**Text segment**
>> begin

Jess and I have been in McMurdo for almost a week now, gazing longingly out the window in the direction of the Dry Valleys. We haven’t been in the field yet (Thursday can’t come soon enough!), but we’ve been busy in the lab. I’d say our activities could be broken up into three categories: preparing ourselves for the field, preparing the lab for incoming samples, and staying sane.

Prepping for the Field

In McMurdo, our trainings begin the second we step off the plane.

Our first briefing in McMurdo, immediately after landing on the ice. From that moment since, safety has been our primary concern.

Our first briefing in McMurdo, immediately after landing on the ice. From that moment since, safety has been our primary concern.

Over the past few days, we have attended vehicle training (drive slowly around McMurdo), fire training (don’t block fire escapes), waste management training (human hair goes into the container labeled ‘paper towels’), environmental training (report all spills!), Dry Valleys training (the Dry Valleys are an Antarctic Specially Managed Area), field safety training (both red and green flags mark safe paths), helicopter training (approach the helicopter from downhill), and various additional briefings (don’t believe all rumors you hear around town). We are incredibly well trained.

In field safety training, Jess and Ashley supervise stove lighting.

In field safety training, Jess and Ashley supervise stove lighting.

Training isn’t the only thing we need to be prepared for the field. First of all, we need a field calendar. Coordinating the field activities of ten people is quite the task.

Diana, one of our PIs, adds to the already-insane field calendar.

Diana, one of our PIs, adds to the already-insane field calendar.

>> end

Return the stretch of the McMurdo text from "Jess and I have" through "and staying sane.", copied word for word.

**Given data**
>> begin

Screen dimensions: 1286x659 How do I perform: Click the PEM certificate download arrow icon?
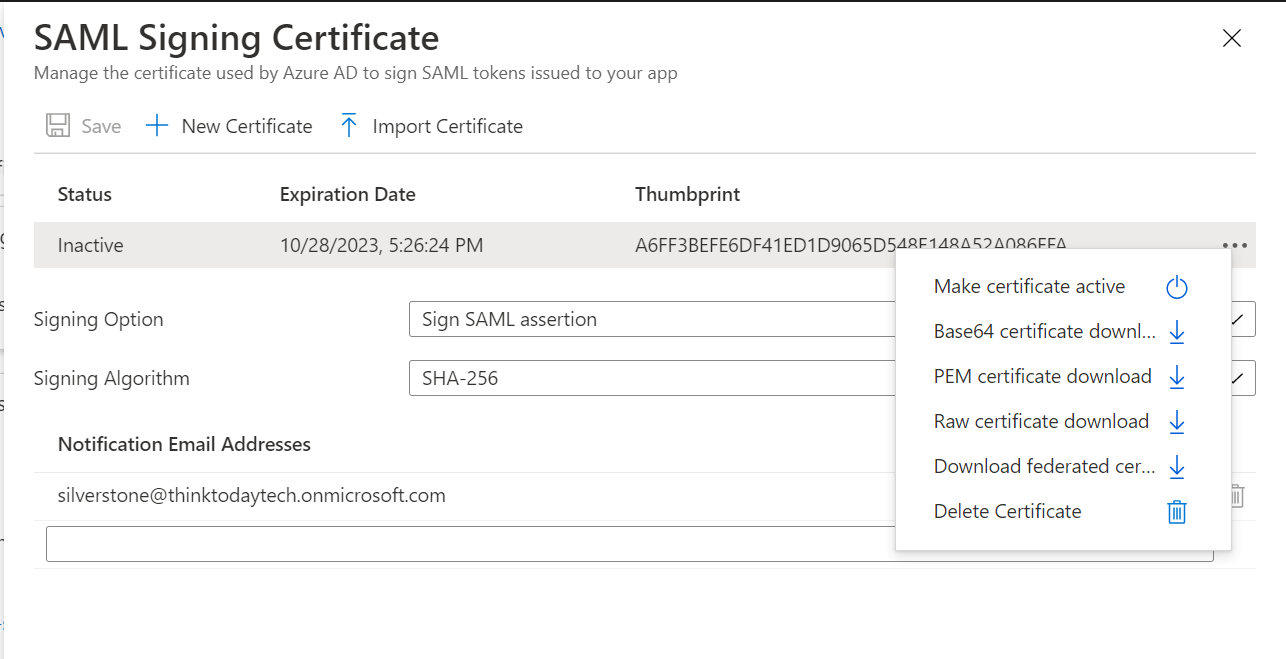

>> end

**Final result**
Jess and I have been in McMurdo for almost a week now, gazing longingly out the window in the direction of the Dry Valleys. We haven’t been in the field yet (Thursday can’t come soon enough!), but we’ve been busy in the lab. I’d say our activities could be broken up into three categories: preparing ourselves for the field, preparing the lab for incoming samples, and staying sane.